Gaining a transferable skills base through volunteer work may in fact be of benefit, demonstrating your initiative, and drive to make change and further yourself, despite any monetary compensation.

Many students start their post-secondary careers unsure of where they would like their education to take them. My future career path, like many students may find, is very unclear. Co-op is a great opportunity to test out potential careers and to gain a clearer understanding of a post-graduation focus. I joined the Co-op Program hoping to seek a position last spring, but soon realized the importance of having a broad base of transferable skills to attaining a co-op position. This need to expand my skill base opened me up to the variety of opportunities to get involved on campus, all of which I have greatly profited from, and have facilitated my co-op job search.

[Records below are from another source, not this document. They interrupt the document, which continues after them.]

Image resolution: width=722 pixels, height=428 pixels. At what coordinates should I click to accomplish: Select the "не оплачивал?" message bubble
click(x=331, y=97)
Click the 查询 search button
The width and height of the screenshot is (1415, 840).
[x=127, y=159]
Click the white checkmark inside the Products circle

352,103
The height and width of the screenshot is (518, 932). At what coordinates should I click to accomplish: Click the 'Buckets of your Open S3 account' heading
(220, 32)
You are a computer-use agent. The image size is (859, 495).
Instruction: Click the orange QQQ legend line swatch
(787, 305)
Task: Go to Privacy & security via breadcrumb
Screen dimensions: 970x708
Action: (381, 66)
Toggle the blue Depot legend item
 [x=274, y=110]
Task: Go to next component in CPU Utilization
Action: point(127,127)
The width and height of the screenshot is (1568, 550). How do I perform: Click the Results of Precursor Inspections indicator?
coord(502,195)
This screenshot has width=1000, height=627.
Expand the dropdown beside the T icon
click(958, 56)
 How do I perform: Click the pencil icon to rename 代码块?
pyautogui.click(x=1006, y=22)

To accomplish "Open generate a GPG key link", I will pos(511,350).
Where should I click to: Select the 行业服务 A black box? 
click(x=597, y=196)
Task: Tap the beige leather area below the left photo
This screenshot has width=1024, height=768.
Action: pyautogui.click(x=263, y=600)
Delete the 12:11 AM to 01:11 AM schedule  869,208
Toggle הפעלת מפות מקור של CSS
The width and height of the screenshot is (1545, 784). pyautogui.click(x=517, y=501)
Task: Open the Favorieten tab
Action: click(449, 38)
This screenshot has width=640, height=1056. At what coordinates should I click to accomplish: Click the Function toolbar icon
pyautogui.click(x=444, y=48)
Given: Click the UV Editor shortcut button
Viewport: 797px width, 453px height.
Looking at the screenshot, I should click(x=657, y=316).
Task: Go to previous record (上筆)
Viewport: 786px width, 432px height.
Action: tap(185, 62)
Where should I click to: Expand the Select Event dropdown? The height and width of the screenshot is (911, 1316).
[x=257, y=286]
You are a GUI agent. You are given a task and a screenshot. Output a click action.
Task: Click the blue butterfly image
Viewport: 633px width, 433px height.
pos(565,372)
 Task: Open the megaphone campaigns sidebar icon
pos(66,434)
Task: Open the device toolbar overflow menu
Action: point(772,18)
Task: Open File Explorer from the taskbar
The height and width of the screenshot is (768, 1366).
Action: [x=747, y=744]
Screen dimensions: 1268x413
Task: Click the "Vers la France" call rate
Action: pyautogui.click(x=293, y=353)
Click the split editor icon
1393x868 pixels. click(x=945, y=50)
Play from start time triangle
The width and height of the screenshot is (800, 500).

I volunteer with a Peer Health Promotion group at SFU. The position is focused on many aspects of health, giving me a broad range of knowledge and also allowing me to expand my communication skills, which are directly applicable to my search for a Communication Co-op job. I have taken on writing, promotions, and marketing opportunities within this position, and have come to learn my strengths and weaknesses within these areas. This single volunteer position has opened me up to an array of contacts, building relationships that have offered me a range of further opportunities. Remember, opening just one door will often open a dozen more.

Volunteer experience can act as a great alternative to workplace experience. It is often discouraging to think that attaining a co-op position will be a great leap from the common customer service or retail job to the “professional” working world. There is a recognizable gap between these two workplaces and volunteer experiences can be used to directly bridge that gap. As a student you may not come across the opportunity to be paid for what you love doing, but will likely find the opportunity to do it in a volunteer setting, getting your foot in the experience-door. Employers are not concerned with where skills were acquired but whether or not you have them. Gaining a transferable skills base through volunteer work may in fact be of benefit, demonstrating your initiative, and drive to make change and further yourself, despite any monetary compensation.

The key thing to remember with volunteer work is in the very sense of the term, “voluntary.” A volunteer position should be enjoyable, and while giving is essential, the draw to this work is getting something back from your efforts. The notion that a volunteer role will build transferable skills setting you apart from others in a job search is a great motivator. Keep in mind that pursuing your interests is key in choosing a volunteer role. Students are sometimes bombarded with volunteer opportunities. While this can be overwhelming, it is reassuring to know that there are opportunities out there, sure to offer something of personal interest. When the work is enjoyed you will be more likely to commit to it, increasing the benefits of your experience. In relation to co-op however, remember that you will often be competing with a variety of students, sometimes nationally, and even internationally. With this in mind, don’t hesitate to apply to an array of postings. Your first co-op position is a key step to getting your foot in the door, and will be valuable, whether or not it meets your original job search criteria.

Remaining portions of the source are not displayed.